EXHIBIT 5.1
[Letterhead of Max Pinsky, Barrister & Solicitor]
December 6, 2006
UNITED STATES SECURITIES AND EXCHANGE COMMISSION
450 – 5th Street NW
Washington, DC 20549
USA
Dear Sirs/Mesdames:
Re: | Clearly Canadian Beverage Corporation (the “Corporation”) |
– Registration Statement on Form F-3 |
I am Canadian counsel to the Corporation, a corporation subsisting under the Business Corporations Act (British Columbia).
I refer to the filing by the Corporation of the above-captioned Registration Statement on Form F-3 (the “Registration Statement”) under the Securities Act of 1933, as amended, covering the resale of an aggregate of 4734,350 common shares without par value in the Corporation (the “Issued Shares”) issued by the Corporation as described in the Registration Statement, 6,560,000 common shares without par value in the Corporation (the “Conversion Shares”) to be issued by the Corporation upon conversion in whole of the issued and outstanding Class “B” Preferred shares of the Corporation as described in the Registration Statement, and 5,322,292 common shares without par value in the Corporation (the “Warrant Shares”) to be issued by the Corporation upon exercise of 5,322,292 share purchase warrants (the “Warrants”) issued by the Corporation as described in the Registration Statement.
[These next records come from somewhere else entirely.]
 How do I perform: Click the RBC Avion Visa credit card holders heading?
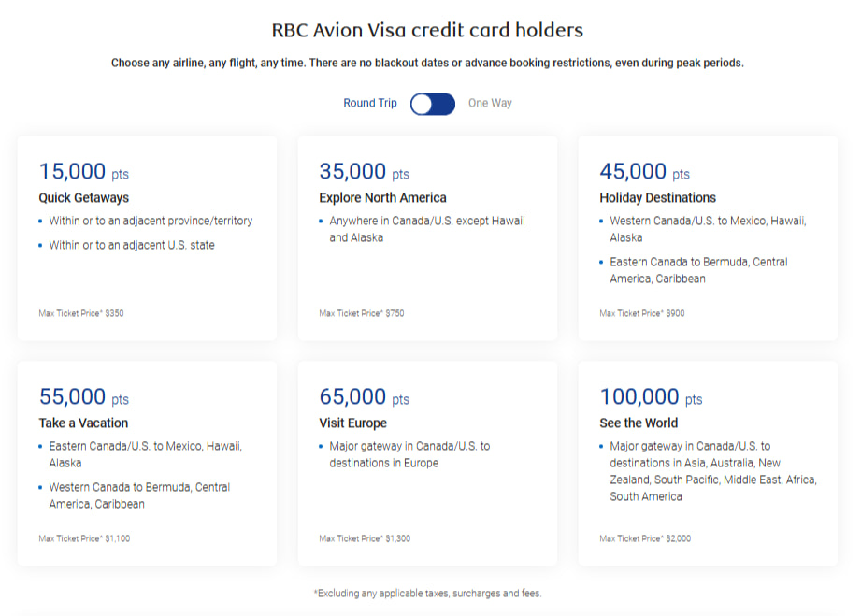point(427,31)
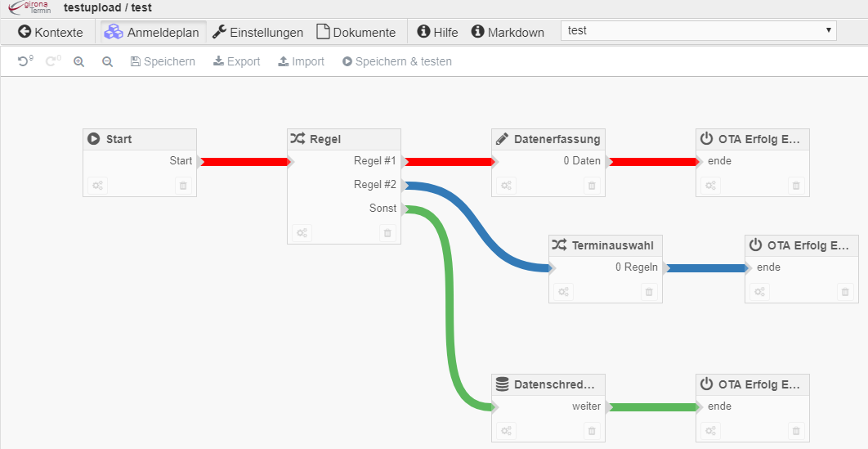Delete the Terminauswahl node via trash icon
The width and height of the screenshot is (868, 449).
click(649, 292)
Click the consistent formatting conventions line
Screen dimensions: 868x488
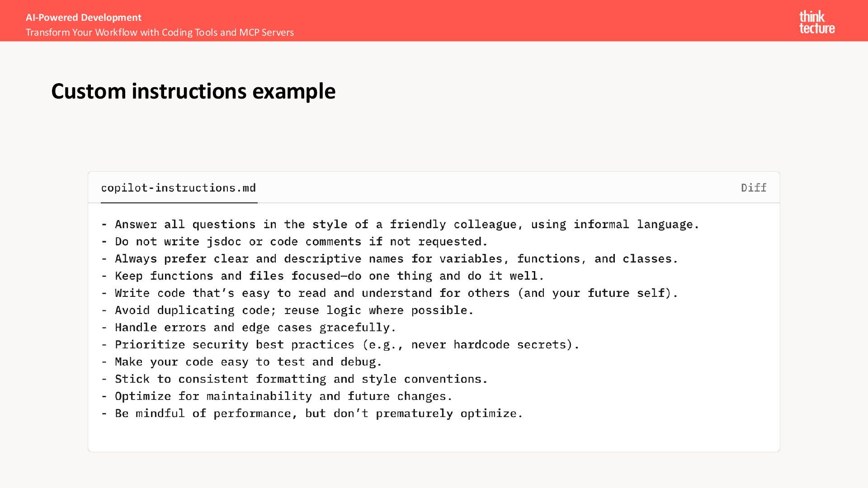[x=294, y=379]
I have considered such questions of law and have examined and relied upon such records, certificates of public officials and officers of the Corporation and other documents as I have deemed necessary or appropriate to enable me to render the opinions expressed below. In examining such records, certificates and other documents, I have assumed (i) the genuineness of the signatures of and the authority of all persons signing documents examined by me, (ii) the authenticity of all documents examined by me that were submitted to me as originals, (iii) the conformity to authentic original documents of all documents examined by me that were submitted to me as certified, conformed or photostatic copies of original documents, and (iv) the identity and capacity of all individuals acting or purporting to act as public officials. I have also assumed the legal capacity for all purposes relevant hereto of all natural persons and, with respect to all parties to agreements or instruments relevant hereto other than the Corporation, that such parties had the requisite power and authority (corporate or otherwise) to execute, deliver and perform such agreements or instruments, that such agreements or instruments have been duly authorized by all requisite action (corporate or otherwise), executed and delivered by such parties and that such agreements or instruments are the valid, binding and enforceable obligations of such parties.
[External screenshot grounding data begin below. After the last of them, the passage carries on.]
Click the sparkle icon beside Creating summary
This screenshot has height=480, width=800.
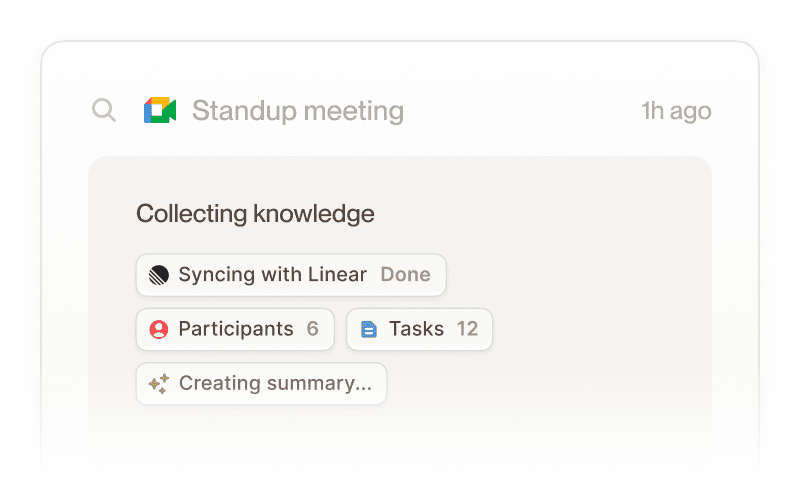[158, 383]
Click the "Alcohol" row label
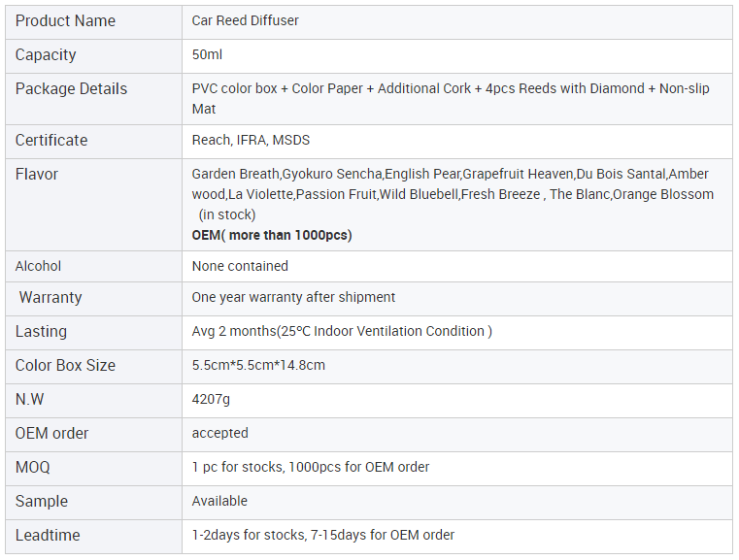Screen dimensions: 739x560 point(38,266)
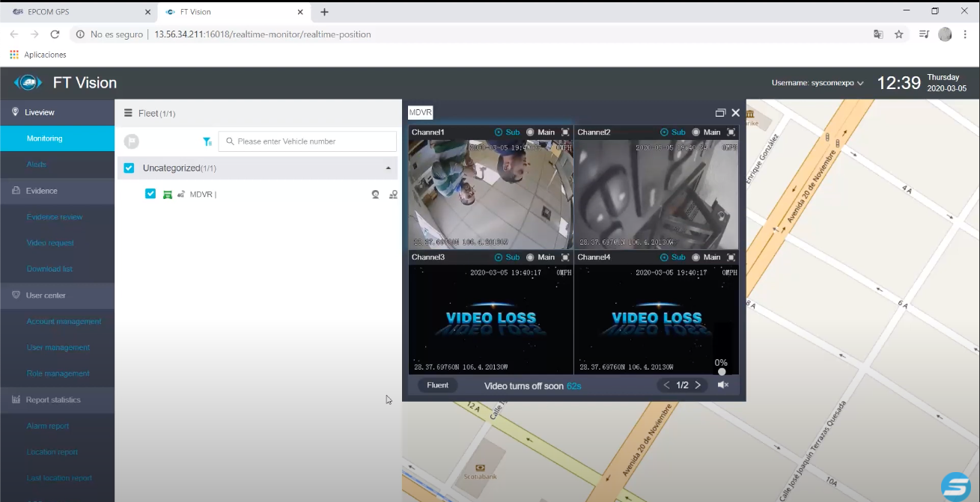Mute the video audio speaker icon

(x=722, y=385)
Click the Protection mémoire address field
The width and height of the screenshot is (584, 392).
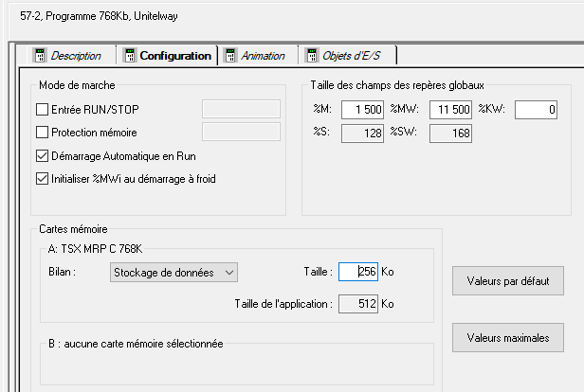242,132
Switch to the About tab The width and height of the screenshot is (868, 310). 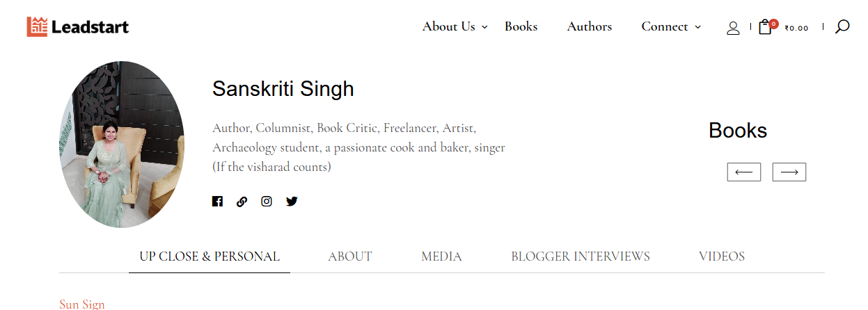pyautogui.click(x=350, y=256)
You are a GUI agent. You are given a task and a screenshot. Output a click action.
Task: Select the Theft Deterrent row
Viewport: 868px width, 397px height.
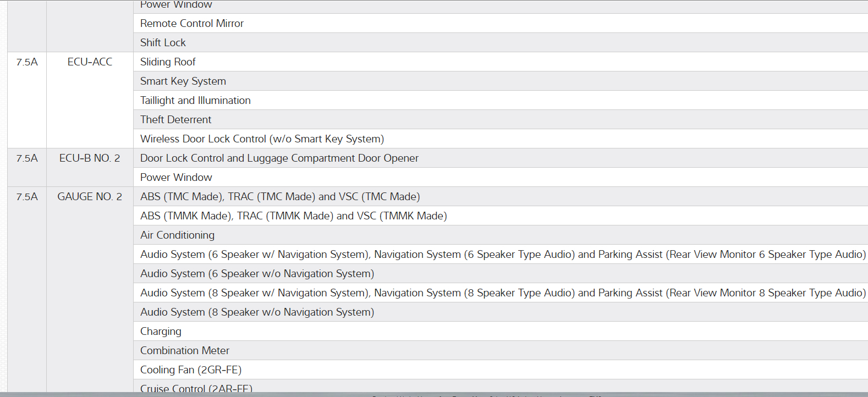(175, 119)
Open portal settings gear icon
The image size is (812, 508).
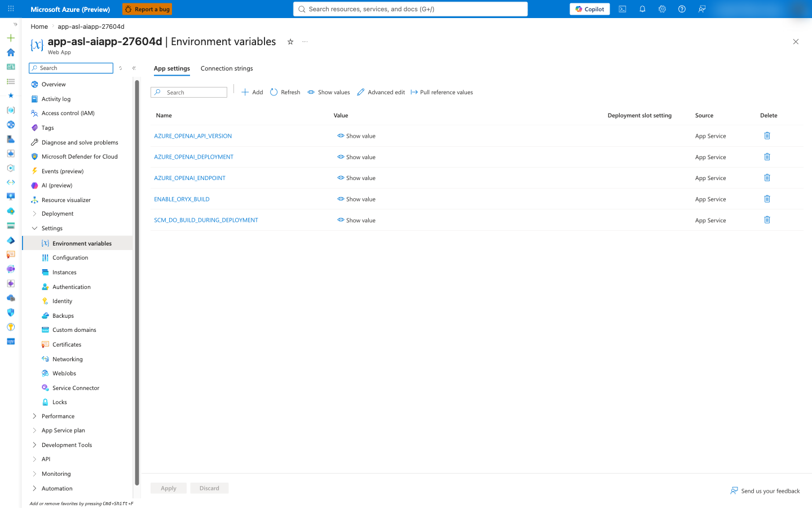(x=662, y=9)
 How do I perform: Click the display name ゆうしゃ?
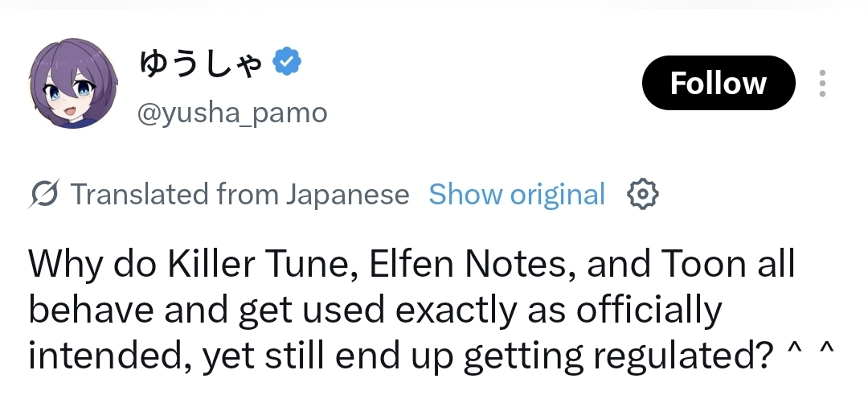point(200,63)
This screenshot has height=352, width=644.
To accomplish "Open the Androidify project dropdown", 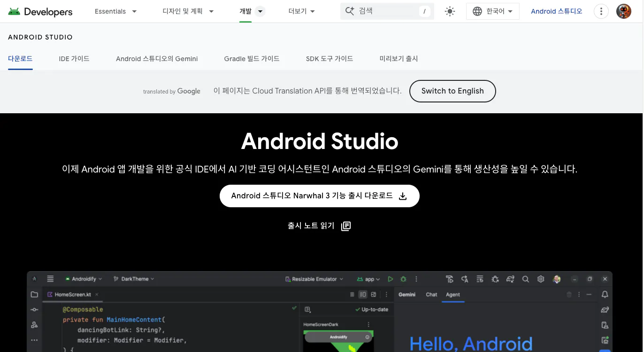I will click(84, 279).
Based on the foregoing, I am of the opinion that the Issued Shares have been, and the Conversion Shares and Warrant Shares, when issued in accordance with the rights and restrictions attached to the Class “B” Shares and the terms of the Warrants respectively will be, duly issued by the Corporation as fully paid and non-assessable shares in the capital of the Corporation.
I do not express any opinion as to any laws other than the laws of the Province of British Columbia and the laws of Canada applicable therein.
I consent to the filing of this opinion as an exhibit to the Registration Statement and the reference to the name of my firm therein.